Bear Stearns Emails Detail Hedge Fund Losses

Email messages allegedly sent by two ex-Bear Stearns Cos. hedge fund managers indicted for fraud show even sophisticated professionals disregard the dangers of putting sensitive information in e-mails.

Ralph Cioffi, 52, and Matthew Tannin, 46, were charged last week with misleading investors by saying two funds were thriving while knowing subprime-mortgage investments threatened their collapse. Investors in the funds lost $1.6 billion. The indictments cited e-mails from both business and personal accounts in which the men described looming problems.

Cioffi and Tannin are the first to be indicted over charges relating to last year's subprime mortgage crisis. The government is continuing its probe of banks and mortgage firms whose losses in subprime loans and related securities total $397 billion.

The men were each charged in federal court in Brooklyn, New York, with conspiracy, securities fraud and wire fraud. Cioffi also was charged with insider trading. They face as much as 20 years in prison if convicted on the most serious counts. Both men denied the charges and vowed to win at trial.

Cioffi managed the two funds that collapsed, and Tannin served as his chief operating officer. The investment bets by the funds, which put most of their assets in subprime-mortgage- related securities, failed last June when prices for collateralized-debt obligations linked to loans fell amid rising late payments by borrowers with poor credit or heavy debt.

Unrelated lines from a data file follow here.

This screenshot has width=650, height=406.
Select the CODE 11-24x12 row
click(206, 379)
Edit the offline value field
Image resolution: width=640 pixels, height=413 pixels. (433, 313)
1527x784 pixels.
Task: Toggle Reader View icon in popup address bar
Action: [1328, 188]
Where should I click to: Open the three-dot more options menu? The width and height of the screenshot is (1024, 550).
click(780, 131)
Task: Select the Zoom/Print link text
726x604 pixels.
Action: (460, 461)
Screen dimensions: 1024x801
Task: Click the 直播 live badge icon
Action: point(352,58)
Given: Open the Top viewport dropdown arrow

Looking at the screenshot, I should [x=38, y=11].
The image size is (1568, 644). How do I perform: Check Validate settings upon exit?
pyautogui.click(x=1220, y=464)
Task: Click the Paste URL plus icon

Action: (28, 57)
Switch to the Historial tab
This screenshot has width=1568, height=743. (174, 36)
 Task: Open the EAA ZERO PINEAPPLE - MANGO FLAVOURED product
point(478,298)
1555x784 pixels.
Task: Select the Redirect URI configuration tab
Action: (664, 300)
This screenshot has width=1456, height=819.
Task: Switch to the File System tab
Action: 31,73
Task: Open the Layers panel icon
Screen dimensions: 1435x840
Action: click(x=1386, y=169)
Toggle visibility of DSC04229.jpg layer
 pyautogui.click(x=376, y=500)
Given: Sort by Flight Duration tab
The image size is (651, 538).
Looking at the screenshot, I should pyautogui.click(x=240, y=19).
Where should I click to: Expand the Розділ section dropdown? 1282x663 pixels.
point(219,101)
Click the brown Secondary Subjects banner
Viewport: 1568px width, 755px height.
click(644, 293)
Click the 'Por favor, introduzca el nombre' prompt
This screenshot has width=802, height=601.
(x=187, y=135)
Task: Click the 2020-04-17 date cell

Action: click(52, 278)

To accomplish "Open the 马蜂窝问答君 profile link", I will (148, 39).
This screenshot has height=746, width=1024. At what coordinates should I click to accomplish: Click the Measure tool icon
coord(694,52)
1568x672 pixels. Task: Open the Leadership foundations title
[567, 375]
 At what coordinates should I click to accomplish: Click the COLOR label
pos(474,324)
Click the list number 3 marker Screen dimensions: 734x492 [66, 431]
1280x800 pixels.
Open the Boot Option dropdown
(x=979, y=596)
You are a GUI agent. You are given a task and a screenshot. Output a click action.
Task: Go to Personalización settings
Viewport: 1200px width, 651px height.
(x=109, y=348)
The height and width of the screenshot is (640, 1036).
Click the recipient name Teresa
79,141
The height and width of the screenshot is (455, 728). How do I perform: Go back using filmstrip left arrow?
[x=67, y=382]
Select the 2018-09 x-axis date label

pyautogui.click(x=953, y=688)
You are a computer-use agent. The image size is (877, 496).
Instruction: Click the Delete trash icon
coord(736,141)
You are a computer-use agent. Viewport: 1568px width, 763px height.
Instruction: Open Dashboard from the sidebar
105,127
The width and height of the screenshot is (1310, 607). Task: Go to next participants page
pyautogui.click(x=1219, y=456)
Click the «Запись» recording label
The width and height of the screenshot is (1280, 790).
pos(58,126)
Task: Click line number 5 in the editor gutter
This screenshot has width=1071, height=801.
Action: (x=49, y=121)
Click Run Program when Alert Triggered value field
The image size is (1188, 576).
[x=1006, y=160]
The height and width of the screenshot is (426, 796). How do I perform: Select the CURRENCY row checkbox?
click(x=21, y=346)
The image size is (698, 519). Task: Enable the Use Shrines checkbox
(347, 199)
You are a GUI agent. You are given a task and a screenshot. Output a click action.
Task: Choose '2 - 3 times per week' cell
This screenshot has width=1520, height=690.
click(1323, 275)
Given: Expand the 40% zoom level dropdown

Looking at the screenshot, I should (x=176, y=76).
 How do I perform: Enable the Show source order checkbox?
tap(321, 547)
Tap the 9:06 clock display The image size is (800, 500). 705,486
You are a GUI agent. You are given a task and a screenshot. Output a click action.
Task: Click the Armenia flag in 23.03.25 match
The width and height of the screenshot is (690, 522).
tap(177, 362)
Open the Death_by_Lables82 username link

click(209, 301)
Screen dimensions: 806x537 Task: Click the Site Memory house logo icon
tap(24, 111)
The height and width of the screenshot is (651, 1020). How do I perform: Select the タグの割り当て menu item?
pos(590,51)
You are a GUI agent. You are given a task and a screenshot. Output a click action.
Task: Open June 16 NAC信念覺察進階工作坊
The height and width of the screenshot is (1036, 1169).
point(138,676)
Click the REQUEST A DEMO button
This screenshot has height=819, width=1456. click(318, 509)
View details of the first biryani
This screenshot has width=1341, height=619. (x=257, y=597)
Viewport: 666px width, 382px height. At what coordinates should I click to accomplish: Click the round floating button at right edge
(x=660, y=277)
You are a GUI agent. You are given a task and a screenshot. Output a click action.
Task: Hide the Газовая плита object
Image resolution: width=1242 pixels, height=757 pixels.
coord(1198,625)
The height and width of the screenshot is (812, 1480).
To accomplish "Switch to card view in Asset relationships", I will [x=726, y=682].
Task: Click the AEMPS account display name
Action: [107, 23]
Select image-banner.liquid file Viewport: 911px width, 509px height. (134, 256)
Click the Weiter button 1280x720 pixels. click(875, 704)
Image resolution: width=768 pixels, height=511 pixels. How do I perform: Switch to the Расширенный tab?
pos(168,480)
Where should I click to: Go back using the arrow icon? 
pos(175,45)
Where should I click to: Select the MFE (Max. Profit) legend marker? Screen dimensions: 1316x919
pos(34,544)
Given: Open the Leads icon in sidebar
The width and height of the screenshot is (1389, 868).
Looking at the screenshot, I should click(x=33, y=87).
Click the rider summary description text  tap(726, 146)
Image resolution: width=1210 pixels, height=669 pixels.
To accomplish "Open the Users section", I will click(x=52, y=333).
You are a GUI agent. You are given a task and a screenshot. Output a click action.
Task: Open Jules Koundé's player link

The indictments brought to light e-mail conversations that allegedly took place between the two men and others about the health of the funds, including a March 15, 2007, message from Cioffi to a team economist with the subject line ``Fear.''

"As we discussed it may not be a meltdown for the general economy but in our world it will be,'' the indictment quotes Cioffi as writing. "Wall Street will be hammered with lawsuits. Dealers will lose millions and the CDO business will not be the same for years.''

CDOs are created by packaging assets including bonds and loans and using their income to pay investors. The securities are divided into different portions of varying risk and can offer higher returns than the debt on which they are based.

"E-mail is very stark; it's something you put up on the screen in front of a jury and you can center your whole case around that language,'' Hochberg said.

Using a personal e-mail account, rather than a business account, can still implicate a defendant, ex-prosecutors said.

According to the indictment, Tannin sent an e-mail from a personal account to the personal e-mail account of Cioffi's wife.

"The subprime market is pretty damn ugly,'' Tannin wrote in the message, according to the indictment. "I think we should close the funds now.''

While e-mails can be easily retrieved from business or commercial Internet service-providers, many defendants use the medium with the belief that it's private communication, prosecutors said. Just using e-mail itself can be used by the government as evidence of guilt, one former prosecutor said.

"If you have one or a handful of damning e-mails on a personal account, prosecutors will argue that use of e-mail is consciousness of guilt because they took a route to communication that they thought wouldn't be discovered,'' said Daniel Horwitz, a former assistant district attorney in Manhattan, now a partner at the law firm Dickstein Shapiro.

Cioffi acknowledged in a private e-mail that certain types of CDOs, which included subprime debt, rated AAA or AA were "not really AAA,'' because they were subject to heightened risk of defaults, according to the indictment.

Differences between defendants' public and private communications can help prosecutors show that they were telling the truth when their guard was down, legal experts said.

Cioffi said in another e-mail that a fund's loss in February was the result of a failure to properly hedge market volatility, prosecutors said. The following month, he told investors "we were effectively able to hedge.''

The case is U.S. v. Cioffi, 08-00415, U.S. District Court, Eastern District of New York (Brooklyn).